Reserve Bank Governor Raghuram Rajan on Saturday said the central bank is working on a new system for making public the list of wilful defaulters and new mechanism for out-of-court settlement of bad loan-related disputes.
“We have no intent or desire to protect malfeasance. We are very happy to make that list public. In fact my people are working on making sure that we can put that list up in an accessible way and also of defaulters against whom suit has been filed because that is already public information,” he said. As of now credit information bureaus are maintaining a list of wilful defaulters — borrowers who default despite having the capacity to make repayments.
Data from Cibil, the agency which collates information on credit, show 6,819 wilful defaulters owed banks Rs 74,699 crore until December 2015, up from Rs 22,332 crore that 3,703 wilful defaulters owed until December 2012.
“We are creating a structure to help out-of-court resolution and we are still at work. It’s work in progress. We are fine-tuning it, making sure it works,” he said.
The RBI is in favour of protecting privacy of loan defaults where there are no wrongdoings. A blanket edict that everybody’s name should be made public on the website might not be desirable, he said.
Rajan said said it might not be correct to flash the name of all and sundry, including those who forgot to pay their credit bills. “We have to be weary of killing entrepreneurship in this county by putting all unsuccessful risk taking in the same basket. We need risk taking, we need people to take risk,” he said.
Rajan added the RBI is creating a structure for an out of court settlement of the disputes relating to bad debts.
He said early enactment of the bankruptcy code would give a ‘serious’ instrument in the hands of bankers, who till now lacked any such law to recover their loans in a meaningful way. “Till recently the threat that banks could make to promoters was meaningless, which is why promoters could go to bankers and say take 25 paise on the rupee, otherwise I will see you in a court for the next 15 years,” he said.
Rajan said the RBI accorded priority to protecting jobs by trying to put stressed assets back into health, while investigative agencies deal with cases of malfeasance. “I think we have it (NPAs) contained,” Rajan said while speaking at a memorial lecture.

· · · · ·

→ Written task 1: In the article on Raghuram Rajan's remarks about wilful defaulters, how much did 6,819 wilful defaulters owe banks until December 2015, according to Cibil data?
→ Written task 2: Extend the article on Raghuram Rajan's remarks about wilful defaulters with a few more sentences that pick up after its final sentence.

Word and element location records
· · · · ·

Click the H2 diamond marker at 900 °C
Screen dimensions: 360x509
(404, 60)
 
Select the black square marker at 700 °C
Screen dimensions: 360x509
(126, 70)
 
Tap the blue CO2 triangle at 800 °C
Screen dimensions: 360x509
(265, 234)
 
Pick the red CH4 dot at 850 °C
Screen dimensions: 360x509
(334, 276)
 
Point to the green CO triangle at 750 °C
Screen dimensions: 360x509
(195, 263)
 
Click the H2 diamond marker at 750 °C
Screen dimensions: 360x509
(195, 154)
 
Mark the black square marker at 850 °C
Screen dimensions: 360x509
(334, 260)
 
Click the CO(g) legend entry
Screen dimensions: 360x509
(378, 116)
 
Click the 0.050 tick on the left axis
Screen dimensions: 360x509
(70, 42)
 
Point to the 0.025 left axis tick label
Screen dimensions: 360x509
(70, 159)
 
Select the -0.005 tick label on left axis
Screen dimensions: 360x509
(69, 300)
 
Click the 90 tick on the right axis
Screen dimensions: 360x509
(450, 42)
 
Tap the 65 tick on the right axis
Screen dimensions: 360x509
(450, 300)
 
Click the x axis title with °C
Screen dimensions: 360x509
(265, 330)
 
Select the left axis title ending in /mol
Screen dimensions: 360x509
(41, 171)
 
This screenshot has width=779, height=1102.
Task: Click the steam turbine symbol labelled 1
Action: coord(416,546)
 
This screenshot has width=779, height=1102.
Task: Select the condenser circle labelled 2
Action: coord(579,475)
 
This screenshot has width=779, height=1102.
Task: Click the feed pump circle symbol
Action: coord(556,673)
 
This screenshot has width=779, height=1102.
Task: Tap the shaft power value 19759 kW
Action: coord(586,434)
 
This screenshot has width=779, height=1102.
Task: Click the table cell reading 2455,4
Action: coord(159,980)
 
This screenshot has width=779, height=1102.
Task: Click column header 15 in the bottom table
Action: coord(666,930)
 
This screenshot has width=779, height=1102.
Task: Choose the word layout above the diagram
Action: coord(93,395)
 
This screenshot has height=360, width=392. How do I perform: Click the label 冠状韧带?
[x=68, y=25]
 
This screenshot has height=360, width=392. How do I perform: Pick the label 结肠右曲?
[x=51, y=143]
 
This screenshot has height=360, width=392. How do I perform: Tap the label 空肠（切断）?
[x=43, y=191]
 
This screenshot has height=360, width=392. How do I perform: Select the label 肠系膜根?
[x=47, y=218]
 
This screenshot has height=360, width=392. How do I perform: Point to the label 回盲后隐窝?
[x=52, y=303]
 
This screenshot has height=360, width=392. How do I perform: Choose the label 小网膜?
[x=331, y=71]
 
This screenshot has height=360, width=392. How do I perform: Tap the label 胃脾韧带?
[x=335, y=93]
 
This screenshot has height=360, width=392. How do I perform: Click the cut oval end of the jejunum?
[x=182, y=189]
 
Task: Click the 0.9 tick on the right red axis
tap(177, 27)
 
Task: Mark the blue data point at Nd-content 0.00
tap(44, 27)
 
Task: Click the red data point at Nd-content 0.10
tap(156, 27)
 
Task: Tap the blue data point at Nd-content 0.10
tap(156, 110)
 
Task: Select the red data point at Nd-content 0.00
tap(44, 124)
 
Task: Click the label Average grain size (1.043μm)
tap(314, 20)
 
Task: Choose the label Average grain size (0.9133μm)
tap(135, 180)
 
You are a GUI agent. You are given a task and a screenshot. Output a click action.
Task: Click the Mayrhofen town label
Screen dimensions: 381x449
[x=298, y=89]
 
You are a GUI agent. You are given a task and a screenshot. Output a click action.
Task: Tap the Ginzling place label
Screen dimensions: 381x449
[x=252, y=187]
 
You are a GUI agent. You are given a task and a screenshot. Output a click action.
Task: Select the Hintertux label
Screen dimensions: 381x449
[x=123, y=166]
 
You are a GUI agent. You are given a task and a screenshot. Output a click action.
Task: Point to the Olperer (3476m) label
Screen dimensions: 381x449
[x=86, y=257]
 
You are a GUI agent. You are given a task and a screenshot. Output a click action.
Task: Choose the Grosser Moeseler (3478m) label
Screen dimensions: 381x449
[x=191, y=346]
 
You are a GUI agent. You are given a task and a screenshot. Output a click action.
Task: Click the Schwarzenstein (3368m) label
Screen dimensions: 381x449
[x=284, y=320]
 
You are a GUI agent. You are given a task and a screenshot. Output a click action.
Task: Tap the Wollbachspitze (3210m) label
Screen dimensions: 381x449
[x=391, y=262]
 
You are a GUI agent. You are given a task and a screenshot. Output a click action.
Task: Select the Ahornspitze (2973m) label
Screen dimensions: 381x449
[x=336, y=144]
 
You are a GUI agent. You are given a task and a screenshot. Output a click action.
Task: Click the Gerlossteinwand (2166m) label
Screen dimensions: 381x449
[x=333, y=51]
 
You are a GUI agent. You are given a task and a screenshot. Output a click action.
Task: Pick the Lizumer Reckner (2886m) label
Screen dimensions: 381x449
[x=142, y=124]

· · · · ·

→ Written answer 1: Rs 74,699 crore

→ Written answer 2:
The RBI had asked banks to start recognising all stressed assets from October-December quarter. The move led to a spurt in gross NPAs in the PSBs by about Rs 1 lakh crore to about Rs 4 lakh crore at end-December 2015. “But I also want workers in plants today, who are in danger of losing their jobs, to have that job, to be able to produce, because non-functional assets are in nobody’s interest, certainly not in the nation’s,” he said.
RBI Guv calls money a great equaliser
Stating that money empowers the society more than many other forms of affirmative action, RBI Governor Raghuram Rajan on Saturday argued for increasing society’s tolerance for its use rather than prohibiting the use of money and wealth.
Rajan said making it easy for Dalits to start businesses may do more for their social status because money empowers than many other forms of affirmative action. “It is the great equaliser, that so many people across history have been able to acquire resources and invested them to make the world we live in,” Rajan said at a function organised by the Shiv Nadar University.
“Income inequality is on the rise, with some having colossal incomes and others worrying about the next meal,” Rajan said about the widening rich-poor gap.
Unfortunately, even while inequality between countries is diminishing today, inequality within countries is increasing, he said.
In part, this is because skills and capabilities have become much more important in well-paid jobs, and those born in good circumstances have a much better chance, he said. According to him, the winner-take-all nature of many occupations accentuates the value of early childhood preparation; and hence the benefit of being born to the right parents.
Rajan also cautioned students about unscrupulous schools which leave students with high education loans and ‘useless degrees’. “We should make sure that unscrupulous schools do not prey on uninformed students, leaving them with high debt and useless degrees,” he said.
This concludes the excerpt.